How it Works (Mechanism of Action)
Gentamicin is an aminoglycoside antibiotic that exerts its potent bactericidal effect by interfering with bacterial protein synthesis. Its primary mechanism involves irreversible binding to the bacterial 30S ribosomal subunit. This critical interaction occurs at specific ribosomal proteins and ribosomal RNA sites, leading to a cascade of detrimental effects on the bacterial cell. Specifically, gentamicin disrupts the initiation complex formation, preventing the ribosome from correctly assembling to begin the translation process.
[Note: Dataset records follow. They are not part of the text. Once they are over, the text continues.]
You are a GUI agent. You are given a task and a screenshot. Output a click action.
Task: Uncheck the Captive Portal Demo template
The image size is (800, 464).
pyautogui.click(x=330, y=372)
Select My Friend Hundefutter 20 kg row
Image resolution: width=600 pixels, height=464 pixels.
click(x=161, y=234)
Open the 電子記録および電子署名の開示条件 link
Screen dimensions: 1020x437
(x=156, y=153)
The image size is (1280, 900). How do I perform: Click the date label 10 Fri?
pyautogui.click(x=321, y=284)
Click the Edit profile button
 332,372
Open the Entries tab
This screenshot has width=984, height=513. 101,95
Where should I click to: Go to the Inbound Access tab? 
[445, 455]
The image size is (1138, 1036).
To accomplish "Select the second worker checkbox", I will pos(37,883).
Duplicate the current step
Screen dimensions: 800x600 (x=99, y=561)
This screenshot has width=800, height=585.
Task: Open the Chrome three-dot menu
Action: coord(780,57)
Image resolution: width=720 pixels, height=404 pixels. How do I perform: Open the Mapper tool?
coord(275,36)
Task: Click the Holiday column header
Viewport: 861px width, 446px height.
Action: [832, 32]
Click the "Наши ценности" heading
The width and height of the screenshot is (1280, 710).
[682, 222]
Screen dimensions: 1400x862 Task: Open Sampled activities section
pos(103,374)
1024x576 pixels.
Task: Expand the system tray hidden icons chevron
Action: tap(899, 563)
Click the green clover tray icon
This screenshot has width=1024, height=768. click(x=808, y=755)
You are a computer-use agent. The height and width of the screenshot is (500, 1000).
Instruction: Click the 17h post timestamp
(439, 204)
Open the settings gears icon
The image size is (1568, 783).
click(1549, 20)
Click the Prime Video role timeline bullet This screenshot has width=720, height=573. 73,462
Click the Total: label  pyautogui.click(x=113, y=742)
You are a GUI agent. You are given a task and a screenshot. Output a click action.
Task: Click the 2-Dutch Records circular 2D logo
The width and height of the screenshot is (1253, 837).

Furthermore, it causes a dose-dependent misreading of the messenger RNA (mRNA) code, leading to the incorporation of incorrect amino acids into nascent polypeptide chains. This results in the synthesis of aberrant, non-functional, or truncated bacterial proteins. The drug also induces premature termination of protein synthesis and can cause the breakup of polysomes into non-functional monosomes. The accumulation of these faulty proteins not only impairs essential bacterial functions but also leads to increased permeability of the bacterial cell membrane, further facilitating gentamicin's entry into the cell and exacerbating its disruptive effects. Ultimately, these multifaceted disruptions to vital protein synthesis pathways lead to bacterial cell death, demonstrating its bactericidal activity against susceptible microorganisms, predominantly gram-negative aerobes.